**ACTIVITY:** The required answer is an exact copy of every entry underneath.

====

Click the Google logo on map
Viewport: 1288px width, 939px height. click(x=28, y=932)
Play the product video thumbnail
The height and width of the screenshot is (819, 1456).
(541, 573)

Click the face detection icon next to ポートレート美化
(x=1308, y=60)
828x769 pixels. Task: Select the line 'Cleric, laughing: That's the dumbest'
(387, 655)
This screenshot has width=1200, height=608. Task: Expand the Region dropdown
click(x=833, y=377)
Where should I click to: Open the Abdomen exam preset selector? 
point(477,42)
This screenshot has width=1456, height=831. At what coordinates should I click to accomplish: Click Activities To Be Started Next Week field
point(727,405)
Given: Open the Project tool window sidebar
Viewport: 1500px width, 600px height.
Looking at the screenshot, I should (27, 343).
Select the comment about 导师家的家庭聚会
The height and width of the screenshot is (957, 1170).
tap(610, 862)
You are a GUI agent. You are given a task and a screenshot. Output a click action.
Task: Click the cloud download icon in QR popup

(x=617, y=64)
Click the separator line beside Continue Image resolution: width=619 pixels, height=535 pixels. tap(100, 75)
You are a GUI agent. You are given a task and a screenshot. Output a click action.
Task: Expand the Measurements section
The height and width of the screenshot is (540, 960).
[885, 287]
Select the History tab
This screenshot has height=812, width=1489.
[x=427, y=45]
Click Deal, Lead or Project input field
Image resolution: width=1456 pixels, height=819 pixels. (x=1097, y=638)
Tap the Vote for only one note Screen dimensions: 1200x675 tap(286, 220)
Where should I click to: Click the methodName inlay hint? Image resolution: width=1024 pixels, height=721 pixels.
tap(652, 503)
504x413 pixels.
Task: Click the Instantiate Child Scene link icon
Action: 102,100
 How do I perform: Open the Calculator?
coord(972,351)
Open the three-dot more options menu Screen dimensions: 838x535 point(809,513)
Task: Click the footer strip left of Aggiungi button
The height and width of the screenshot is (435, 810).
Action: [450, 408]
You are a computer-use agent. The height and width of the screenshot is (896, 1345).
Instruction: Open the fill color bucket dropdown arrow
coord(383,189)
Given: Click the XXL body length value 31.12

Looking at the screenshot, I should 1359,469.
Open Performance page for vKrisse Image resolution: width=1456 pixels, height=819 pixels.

====

**SOLUTION BELOW:**
Click the Google logo on map
Viewport: 1288px width, 939px height. click(x=28, y=932)
Play the product video thumbnail
The height and width of the screenshot is (819, 1456).
(541, 573)

Click the face detection icon next to ポートレート美化
(x=1308, y=60)
828x769 pixels. Task: Select the line 'Cleric, laughing: That's the dumbest'
(387, 655)
This screenshot has width=1200, height=608. Task: Expand the Region dropdown
click(x=833, y=377)
Where should I click to: Open the Abdomen exam preset selector? 
point(477,42)
This screenshot has width=1456, height=831. At what coordinates should I click to accomplish: Click Activities To Be Started Next Week field
point(727,405)
Given: Open the Project tool window sidebar
Viewport: 1500px width, 600px height.
Looking at the screenshot, I should (27, 343).
Select the comment about 导师家的家庭聚会
The height and width of the screenshot is (957, 1170).
tap(610, 862)
You are a GUI agent. You are given a task and a screenshot. Output a click action.
Task: Click the cloud download icon in QR popup

(x=617, y=64)
Click the separator line beside Continue Image resolution: width=619 pixels, height=535 pixels. tap(100, 75)
You are a GUI agent. You are given a task and a screenshot. Output a click action.
Task: Expand the Measurements section
The height and width of the screenshot is (540, 960).
[885, 287]
Select the History tab
This screenshot has height=812, width=1489.
[x=427, y=45]
Click Deal, Lead or Project input field
Image resolution: width=1456 pixels, height=819 pixels. (x=1097, y=638)
Tap the Vote for only one note Screen dimensions: 1200x675 tap(286, 220)
Where should I click to: Click the methodName inlay hint? Image resolution: width=1024 pixels, height=721 pixels.
tap(652, 503)
504x413 pixels.
Task: Click the Instantiate Child Scene link icon
Action: 102,100
 How do I perform: Open the Calculator?
coord(972,351)
Open the three-dot more options menu Screen dimensions: 838x535 point(809,513)
Task: Click the footer strip left of Aggiungi button
The height and width of the screenshot is (435, 810).
Action: [450, 408]
You are a computer-use agent. The height and width of the screenshot is (896, 1345).
Instruction: Open the fill color bucket dropdown arrow
coord(383,189)
Given: Click the XXL body length value 31.12

Looking at the screenshot, I should 1359,469.
Open Performance page for vKrisse Image resolution: width=1456 pixels, height=819 pixels.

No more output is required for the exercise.